English English language Etymology Usage Word origin

The “c” word in fact and fiction

Q: In Colleen McCullough’s historical novel Fortune’s Favorites, one of the characters mentions the Latin term cunnus, which I found means vagina. So Latin is apparently the source of the dirtiest word in the English language, right?

A: No, the word “cunt” is not derived from Latin—it came into English from ancient Germanic sources.

It’s possible that the Latin and Germanic words came from the same Indo-European root, but the Oxford English Dictionary is doubtful because of the presence of the letter “t” in the Germanic words, but not in Latin.

The OED says the “t” in Old Frisian kunte, Old Icelandic kunta, Middle Low German kunte, and other Germanic sources “would not be easy to explain.”

On the Internet, you’ll find lots of nonsense about the origins of “cunt,” including suggestions that it’s an ancient word for “goddess.”

We discussed “cunt” in Origins of the Specious, our book about language myths and misconceptions. Here’s what we had to say:

“The usual story, which is quoted from one end of the blogosphere to the other, goes something like this: ‘cunt’ is a sacred ancient word derived from the terms cunti or kunda, titles of the Hindu goddess Kali.

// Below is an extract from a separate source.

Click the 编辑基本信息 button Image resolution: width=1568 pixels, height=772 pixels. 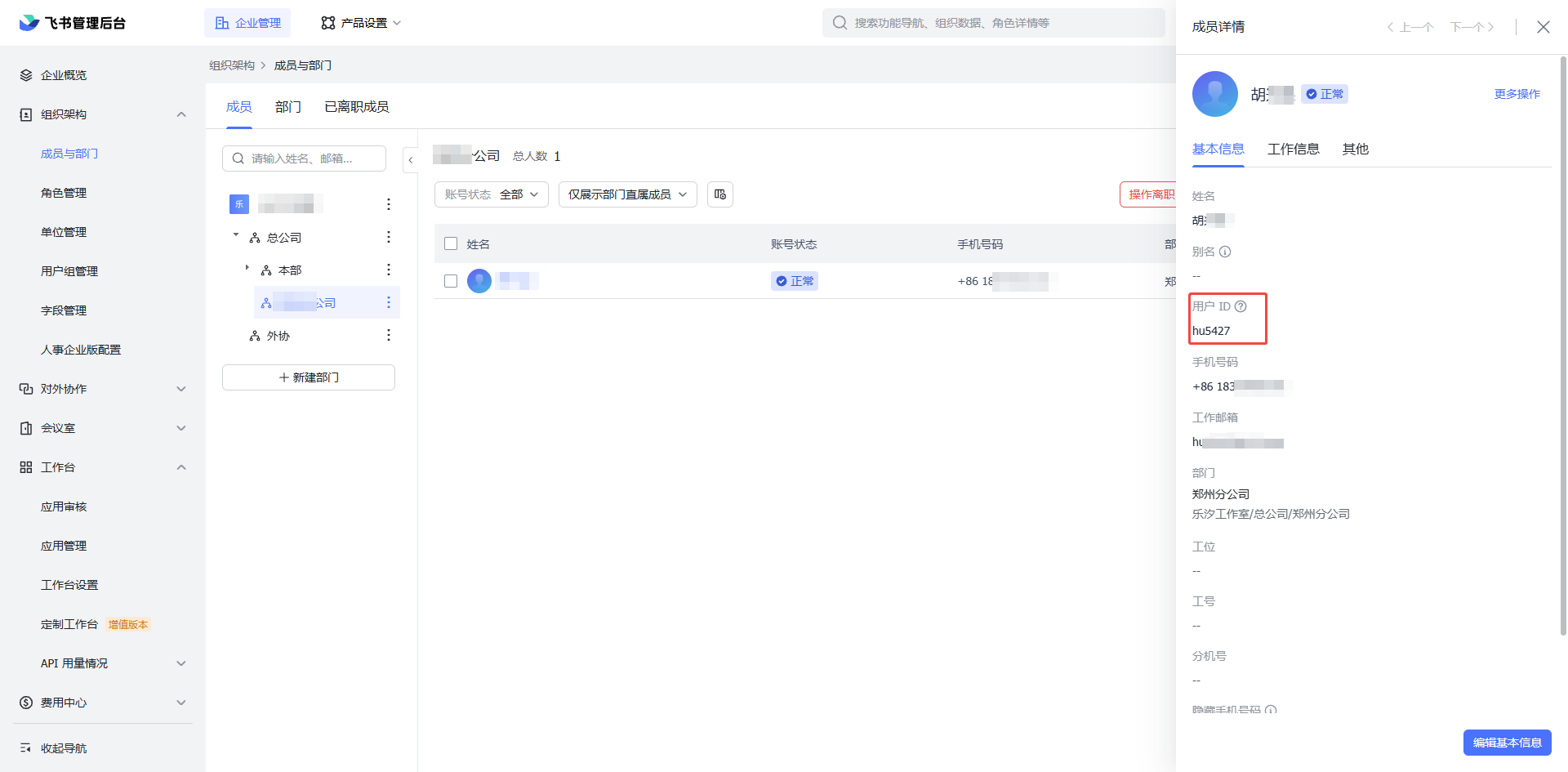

“The truth is more down-to-earth. There’s no evidence that ‘cunt’ comes from the title of a goddess, Hindu or otherwise. It’s a very old English word going back to the Middle Ages, when it meant, as it does today, ‘the female external genital organs,’ according to the OED. The earliest surviving reference (spelled ‘cunte’) appeared around 1325 in the Proverbs of Hendyng, a collection of religious and moral advice from the 1200s and perhaps earlier. In one of the precepts (I’m roughly translating the Middle English), women are advised to ‘Give thy cunte wisely and ask for marriage.’

“Language researchers have discovered even older references within English surnames and street names. The last name Sitbithecunte (sounds like a spoof, doesn’t it?) appeared in 1156 in the Norfolk public records. And Gropecuntelane was a red-light district in London around 1230. It was later called Grub Street (Samuel Johnson lived there), then Milton Street, near what is now the Barbican Centre for performing arts.

[A March 2014 update in the third edition of the OED has even earlier sightings of the use of “cunt” in personal names and place names. The earliest (cuntan heale) is in a land charter recorded in 960.]

“The source of all these words, according to the OED, is believed to be a prehistoric Germanic root that linguists have reconstructed as kunton. That’s about all we can say for sure about the origin of ‘cunt.’ Everything else is speculation, some of it more plausible than the rest. The most unlikely theory is that ‘cunt’ comes from a similar-sounding word like cunti or kunda in Sanskrit, the language of the Hindu holy books.”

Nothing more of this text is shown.